By Paul A. SmithMilwaukee Journal Sentinel
May 1, 2024

It can be challenging to get an accurate gauge of public sentiment.

Just ask professional pollsters who wade into political waters. To be fair, the roughly 50:50 split in many elections makes predictions about as accurate as a coin toss.

But an issue in the Wisconsin outdoors has emerged in recent years that leaves no doubt about how a strong majority of state residents feel.

I’m talking about wake-enhanced boating, or wake surfing.

Wake boats are power craft with special ballast tanks designed to increase their displacement and create larger than normal waves for surfing or tubing. Several thousand pounds of lake water are commonly taken into the tanks to increase the wake.

The waves are large enough to allow surfers to follow the boat without a tow rope.

Wake boats are typically very expensive, often more than $100,000, and while they aren’t the most common vessels on Wisconsin waters they are increasing in number. Over the last decade the wake boat category has recorded double-digit annual sales gains, according to many boating industry sources.

And you better believe it, wake boats are drawing attention.

Concerns raised over ecological damage, conflicts with other lake users

While the boats provide a new option for water sports enthusiasts, the large wakes and powerful downthrusts raise concerns of ecological damage, shoreline erosion and conflicts with other lake users.

In addition, there are concerns about aquatic invasive species being spread between lakes via the boat’s ballast tanks. In February a group of Wisconsin citizens filed a petition with the Department of Natural Resources in an effort to require wake boats to stay on a single waterbody or prove they were decontaminated before moving.

A non-profit group, Lakes At Stake Wisconsin, even formed in 2023 to address wake surfing concerns.

Calls for restrictions or prohibitions on wake-enhanced boating have been on full display over the last six months in Wisconsin, including at public meetings in Oneida and Vilas counties and in the Town of Farmington on the Waupaca Chain O’ Lakes in Waupaca County.

State residents vote on wake surfing issues

And in two cases in April – one the annual Wisconsin Conservation Congress and DNR spring hearings, the other a petition in Waupaca County – tallies of votes have shown how state residents feel about wake surfing issues.

The numbers make the term “landslide” feel inadequate.

In the recently completed 2024 spring hearings, three questions were asked regarding wake surfing.

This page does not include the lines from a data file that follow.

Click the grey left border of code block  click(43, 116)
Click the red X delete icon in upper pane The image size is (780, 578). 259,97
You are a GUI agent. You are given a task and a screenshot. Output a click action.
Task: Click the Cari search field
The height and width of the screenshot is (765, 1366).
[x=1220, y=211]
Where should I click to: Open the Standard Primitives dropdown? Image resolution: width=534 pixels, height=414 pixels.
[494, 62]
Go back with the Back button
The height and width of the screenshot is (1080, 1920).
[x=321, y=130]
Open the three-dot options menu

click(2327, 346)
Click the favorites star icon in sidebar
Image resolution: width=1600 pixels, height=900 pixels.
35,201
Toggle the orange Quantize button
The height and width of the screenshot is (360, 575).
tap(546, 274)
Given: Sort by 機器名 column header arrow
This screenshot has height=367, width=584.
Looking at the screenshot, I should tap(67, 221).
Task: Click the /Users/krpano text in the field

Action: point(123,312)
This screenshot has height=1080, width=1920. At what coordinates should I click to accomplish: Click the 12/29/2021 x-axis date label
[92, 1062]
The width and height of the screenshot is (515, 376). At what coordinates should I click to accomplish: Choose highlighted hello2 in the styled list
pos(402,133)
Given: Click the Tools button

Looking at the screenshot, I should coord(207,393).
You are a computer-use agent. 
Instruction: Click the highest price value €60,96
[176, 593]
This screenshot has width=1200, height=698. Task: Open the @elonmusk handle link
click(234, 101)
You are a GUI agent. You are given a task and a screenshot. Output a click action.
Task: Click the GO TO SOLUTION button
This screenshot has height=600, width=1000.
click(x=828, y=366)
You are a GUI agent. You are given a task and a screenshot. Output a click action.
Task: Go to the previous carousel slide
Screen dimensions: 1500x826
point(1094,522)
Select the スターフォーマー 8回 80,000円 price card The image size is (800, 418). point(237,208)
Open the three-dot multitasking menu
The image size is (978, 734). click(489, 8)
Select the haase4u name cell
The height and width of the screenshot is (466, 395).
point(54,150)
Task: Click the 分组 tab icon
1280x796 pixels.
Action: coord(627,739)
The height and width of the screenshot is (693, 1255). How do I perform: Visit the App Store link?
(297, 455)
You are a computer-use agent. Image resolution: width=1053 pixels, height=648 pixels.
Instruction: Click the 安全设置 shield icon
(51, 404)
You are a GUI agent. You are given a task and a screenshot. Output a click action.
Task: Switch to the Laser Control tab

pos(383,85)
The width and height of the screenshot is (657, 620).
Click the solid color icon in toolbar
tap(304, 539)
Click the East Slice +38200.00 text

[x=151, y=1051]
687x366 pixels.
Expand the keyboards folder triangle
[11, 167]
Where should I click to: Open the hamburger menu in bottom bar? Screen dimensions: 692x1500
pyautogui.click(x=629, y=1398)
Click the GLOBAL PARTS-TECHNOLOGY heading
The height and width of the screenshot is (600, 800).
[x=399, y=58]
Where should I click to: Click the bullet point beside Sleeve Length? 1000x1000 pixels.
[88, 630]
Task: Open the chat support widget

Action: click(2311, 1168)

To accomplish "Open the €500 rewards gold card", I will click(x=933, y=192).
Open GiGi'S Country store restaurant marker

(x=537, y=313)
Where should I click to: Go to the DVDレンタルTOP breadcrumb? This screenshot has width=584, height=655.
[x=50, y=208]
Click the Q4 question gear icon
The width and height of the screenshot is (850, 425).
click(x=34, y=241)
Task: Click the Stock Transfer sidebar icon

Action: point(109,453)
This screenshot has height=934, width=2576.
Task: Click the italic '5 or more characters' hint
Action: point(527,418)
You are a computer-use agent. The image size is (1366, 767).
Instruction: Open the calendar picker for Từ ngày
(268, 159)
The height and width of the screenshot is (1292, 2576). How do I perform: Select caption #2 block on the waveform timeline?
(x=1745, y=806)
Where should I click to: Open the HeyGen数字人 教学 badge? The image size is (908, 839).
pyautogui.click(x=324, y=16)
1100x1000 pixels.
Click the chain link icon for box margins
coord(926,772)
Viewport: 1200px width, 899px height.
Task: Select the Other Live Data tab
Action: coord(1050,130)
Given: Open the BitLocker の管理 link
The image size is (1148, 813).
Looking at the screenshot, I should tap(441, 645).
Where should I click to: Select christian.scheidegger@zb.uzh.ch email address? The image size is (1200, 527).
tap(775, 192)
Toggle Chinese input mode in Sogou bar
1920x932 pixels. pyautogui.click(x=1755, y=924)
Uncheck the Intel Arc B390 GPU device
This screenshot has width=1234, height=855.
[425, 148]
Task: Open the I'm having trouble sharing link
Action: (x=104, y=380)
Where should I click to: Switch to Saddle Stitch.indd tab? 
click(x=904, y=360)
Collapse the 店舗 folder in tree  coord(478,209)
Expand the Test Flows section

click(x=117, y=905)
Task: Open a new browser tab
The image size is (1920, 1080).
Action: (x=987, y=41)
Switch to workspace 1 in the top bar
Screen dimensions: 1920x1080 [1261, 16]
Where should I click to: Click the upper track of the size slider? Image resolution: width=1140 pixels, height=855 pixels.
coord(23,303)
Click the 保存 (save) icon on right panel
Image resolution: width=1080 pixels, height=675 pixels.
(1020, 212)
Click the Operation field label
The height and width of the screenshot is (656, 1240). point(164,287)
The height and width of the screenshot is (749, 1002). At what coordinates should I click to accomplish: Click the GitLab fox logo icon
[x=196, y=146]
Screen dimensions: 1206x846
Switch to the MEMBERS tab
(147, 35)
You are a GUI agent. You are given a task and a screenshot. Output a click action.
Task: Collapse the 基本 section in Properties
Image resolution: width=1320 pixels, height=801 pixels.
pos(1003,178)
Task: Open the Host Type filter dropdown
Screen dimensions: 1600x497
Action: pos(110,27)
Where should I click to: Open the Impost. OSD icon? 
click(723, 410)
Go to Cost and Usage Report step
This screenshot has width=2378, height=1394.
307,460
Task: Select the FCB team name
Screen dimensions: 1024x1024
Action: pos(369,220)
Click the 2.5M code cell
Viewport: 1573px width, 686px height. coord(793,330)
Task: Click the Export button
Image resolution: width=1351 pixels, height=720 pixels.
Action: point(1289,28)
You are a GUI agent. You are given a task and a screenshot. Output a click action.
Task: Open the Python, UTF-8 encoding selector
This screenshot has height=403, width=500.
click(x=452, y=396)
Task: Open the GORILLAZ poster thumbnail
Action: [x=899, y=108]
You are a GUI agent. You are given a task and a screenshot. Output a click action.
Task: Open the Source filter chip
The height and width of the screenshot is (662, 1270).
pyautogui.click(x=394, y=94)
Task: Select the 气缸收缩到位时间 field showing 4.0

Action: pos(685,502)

Question 32 asked if the public supported a statute to prohibit wake boat ballast systems on Wisconsin’s lakes and rivers. Among Wisconsin residents who expressed an opinion, the vote was 10,002 yes, 3,715 no, or 73% in favor.

Question 42 asked if ballast systems in boats should have a practical means of inspecting the system to confirm no water is retained after draining. The tally was 9,448 yes, 3,777 no, or 71% support.

Question 43 asked if a statute should be created to prohibit wake-enhanced boating on lakes smaller than 1,500 acres, in water less than 20 feet deep and within 700 feet of shore and other lake users. It was 10,274 yes, 3,363 no, or 75% in favor.

Similar majorities supported wake-surfing bans or prohibitions in five questions asked at the 2023 spring hearings. To highlight just one from that year: should wake surfing be banned on lakes smaller than 1,500 acres? The tally was 5,989 yes, 2,632 no, or 69% support.

And in a separate gauge of public opinion on wake-enhanced boating last month, a petition in Waupaca County found an even higher majority of support for a wake-enhanced boating ban.

The petition was circulated to residents in the Town of Dayton. It asked if an ordinance should be enacted to prohibit use of “enhanced wake devices” on Columbia, Long, Stratton and Spencer Lakes in the town.